Abstract: The intensifying nature of policy uncertainty makes it a popular explanation for recent weak economic performance and puzzles. However, the empirical literature is limited in its ability to make causal claims because it largely relies on macro-level measures of policy uncertainty and treats the concept as homogeneous but indeterminate. This research addresses these weaknesses by exploiting variation in firms' exposure to external markets to construct a firm-level measure of policy uncertainty. The approach both highlights a new channel for policy uncertainty and allows for stronger causal identification of the effects of policy uncertainty on economic performance. As part of this effort, I refine prior approaches to measuring policy uncertainty and distinguish between generic, fiscal, monetary, and trade policy uncertainty. I find that firms with greater exposure to external markets tend to experience larger declines in investment, sales, profits, and employment when fiscal and monetary policy uncertainty increase. Unexpectedly, increases in trade policy uncertainty appear to have a positive impact on exports for exposed firms. Both sets of findings can be rationalized in a standard model of firm investment under uncertainty. In particular, I present evidence that exposed firms may perceive increased uncertainty around trade agreement negotiations as a signal that negative outcomes are less likely in the near-term, incentivizing immediate investments. 

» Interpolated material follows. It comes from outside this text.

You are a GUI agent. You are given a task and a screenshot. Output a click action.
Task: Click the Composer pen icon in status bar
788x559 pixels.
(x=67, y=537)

Valuing Justice: the International Criminal Court’s Indictment of the “Ocampo 6”

Abstract: When the 2013 Kenyan election transpired without violence or allegations of fraud, international legal scholars argued that the International Criminal Court’s (ICC) ongoing case against six of Kenya’s top leaders drove the positive outcome, acting as a catalyst for political stability in the country. This research examines whether investors’ valuations of listed Kenyan firms support such an assertion. I find little evidence of investors levying any aggregative opinion—good or bad—on the ICC’s intervention for the economy as a whole. While overall abnormal market returns tended to be negative during ICC news shocks, difference-in-differences estimations uncover that unconnected firms did not experience significantly negative revaluations surrounding adverse ICC news announcements. This finding suggests that investors in Kenyan firms have been discerning when it comes to the fallout associated with the ICC case by focusing their revaluation efforts on connected firms. To this end, there is strong evidence that connected firms experienced declines in abnormal returns during ICC shocks, with particularly negative revaluations for ICC-board linked firms. One explanation for the disproportionate impact on ICC-board linked firms is that these firms have more transparent links to the current President, and ICC accused, Uhuru Kenyatta, relative to firms with board members that serve as “inner circle” advisors to the ICC accused. This research not only confirms that close connections with political leadership have value for connected firms, but also that a lack of transparency about such connections can potentially shield connected firms from large negative shocks related to their connections.